A Spokane developer plans to convert the former Burgans Fine Furniture complex north of downtown into a five-story suite style hotel and a retail and events center in a project that could cost $10 million to $20 million.
GVD Northwest LLC recently filed preliminary plans for the project, which is located near downtown Spokane at 1120 N. Division, with the city of Spokane, and hopes to begin construction in 2010, with completion of the hotel sometime in 2011, says Gerald Vance "Jerry" Dicker, the company's president.
Though that timeline could be pushed out depending on the economy and other factors, Dicker says, "We're committed to building this project or something equal to it."
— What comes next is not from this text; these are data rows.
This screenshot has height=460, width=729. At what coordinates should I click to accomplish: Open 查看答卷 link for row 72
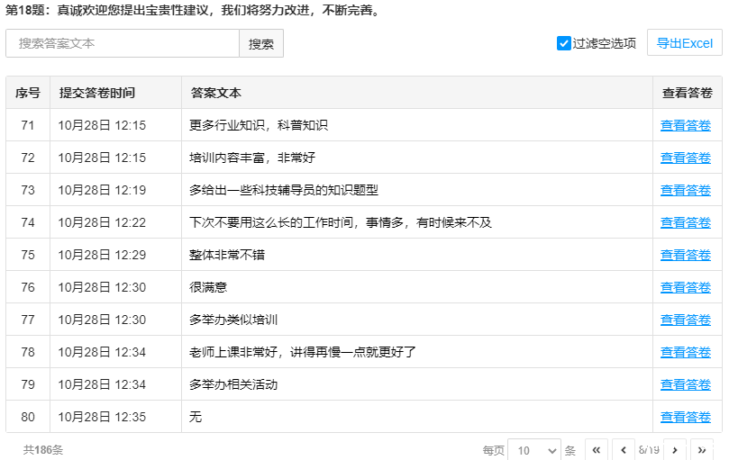tap(685, 158)
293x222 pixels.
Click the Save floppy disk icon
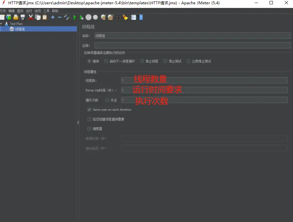click(x=23, y=17)
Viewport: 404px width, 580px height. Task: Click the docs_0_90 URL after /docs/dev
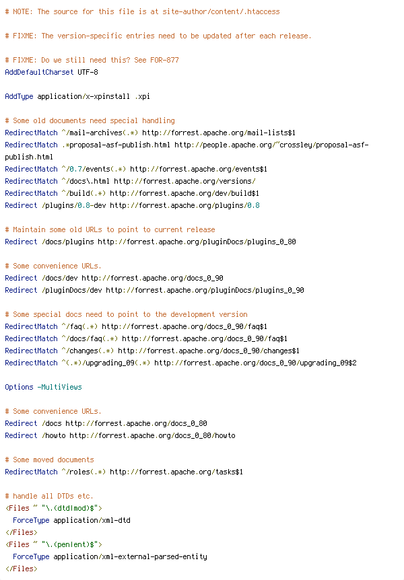[153, 278]
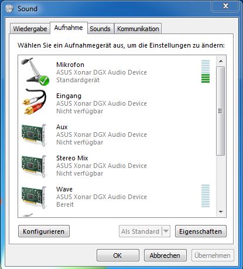
Task: Open Eigenschaften for the selected device
Action: pyautogui.click(x=201, y=231)
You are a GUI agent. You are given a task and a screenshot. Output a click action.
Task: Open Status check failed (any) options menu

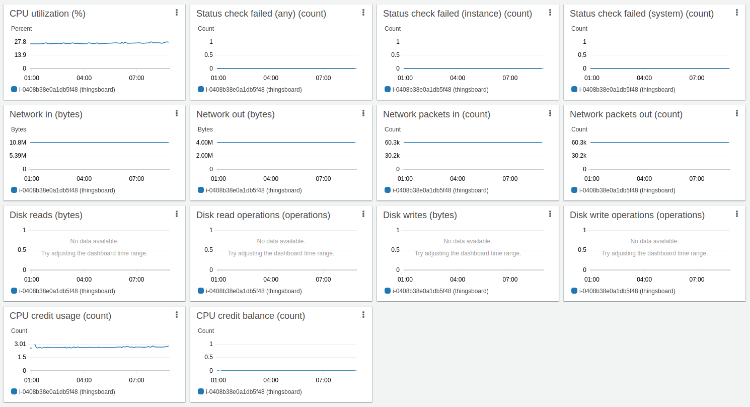[x=363, y=13]
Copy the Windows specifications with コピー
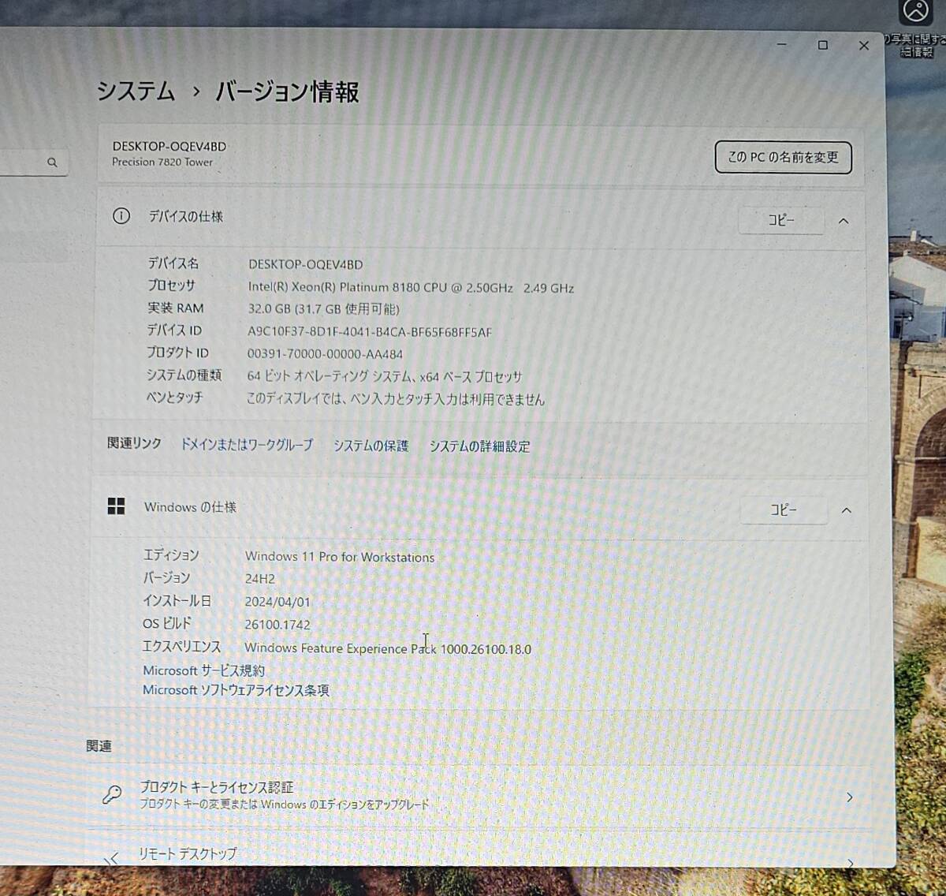 coord(784,510)
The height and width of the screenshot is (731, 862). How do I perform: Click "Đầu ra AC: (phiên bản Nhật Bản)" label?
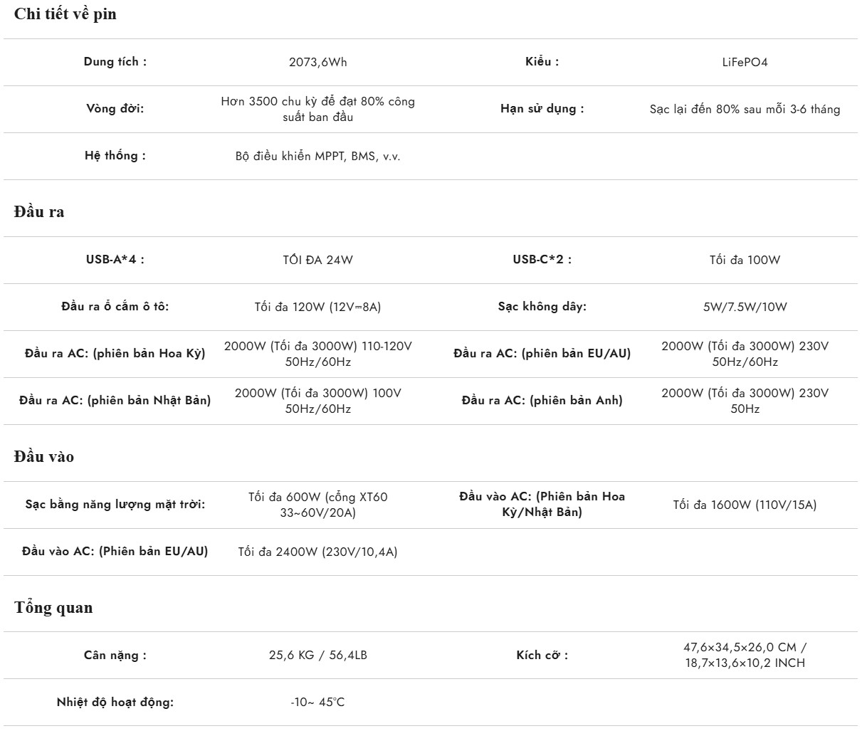[x=115, y=401]
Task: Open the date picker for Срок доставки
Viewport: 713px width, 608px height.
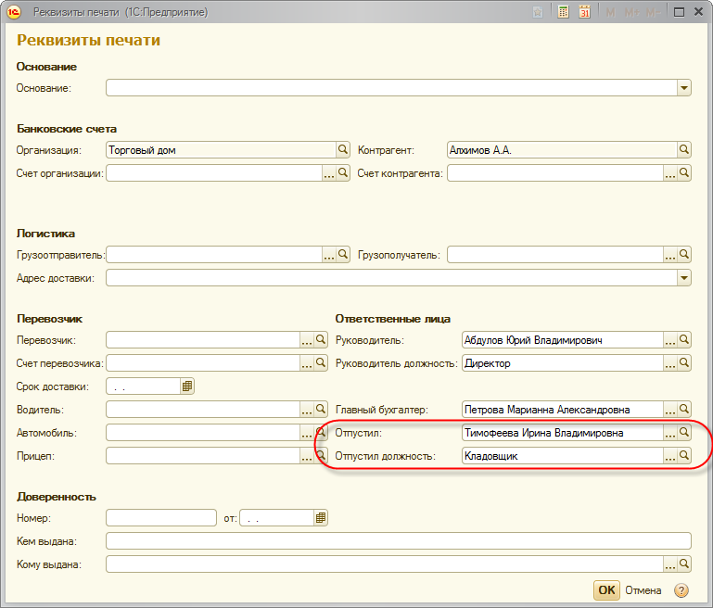Action: pos(187,386)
"We started the development process before the crisis, which allows us to keep going forward," Dicker says. "It takes a long time to give birth to a project."
GVD Northwest's parent company is GVD Commercial Properties, which is owned by Dicker. GVD Northwest, which is the managing partner of Burgans Block LLC, and a partnership formed with Bruce McEachran, whose family had an ownership interest in the Burgans furniture store for 90 years, own the property.
Another affiliated company, GVD Hospitality Management Services Inc., would operate the five-story hotel, but a brand for the hotel hasn't been selected yet, Dicker says. GVD formed the hospitality-services company less than two years ago to provide hotel consulting services, Dicker says.
The property originally included five buildings on a block bounded by Division and Ruby streets and Boone and Desmet avenues. The buildings had a combined more than 140,000 square feet of floor space. After demolishing two warehouse buildings on the south side of the block and a single-family house on the north side of the block and adding two stories to the Burgans Fine Furniture building, the resulting project would have a total of about 92,000 square feet of space in two buildings on the west side of the block.
Currently, crews are dismantling two warehouses, located on the southeast portion of the block, almost "deconstructing" them by hand, says Ryan Goodell, GVD's vice president. Bricks and wood from those warehouses will be used in the dcor of the new facilities. GVD will seek to preserve the historical fascia on the side of the warehouse facing Division, but Dicker says "the side facing Ruby, we'll have to be inventive with."
The main entrances to the remaining buildings are envisioned to face Ruby, and parking would be developed on the east side of the block, facing Division.
The hotel would have between 90 and 100 suite-style rooms in an about 70,000-square-foot building, and might include a decorative tower above the main entrance. Dicker says the hotel likely would include a swimming pool, exercise facilities, and a business center, as well as its own dining facility.
The 22,000-square foot warehouse would be structurally upgraded and converted to an events center complex, which could include retail shops and eateries on the main floor, galleries and a public space on the second floor, and an events center on the third floor, with a rooftop garden that also could be used by the events center. The warehouse's basement would house a kitchen to be used for onsite catering for the events center.
Most of the main floor of the hotel would be a lobby, but it could have some retail shops on the north side with entrances from within the hotel and from Boone. Dicker says he's seeking businesses to lease the space that would complement the hotel. He says the project ideally will have a broad appeal, but fit in with the University District and the arts community. The development would have a total of 10,000 to 12,000 square feet of commercial space to be leased, he says.
GVD expects to have a predevelopment meeting with the city of Spokane this month and then will begin to refine the timing of the project, Dicker says.
GVD has been working on preliminary designs for the project with Myhre Group Architects Inc., of Portland, which Dicker says has significant experience in adapting older brick buildings.
"We think it's a project that will do a lot to reinvigorate Division Street architecturally and aesthetically," Dicker says.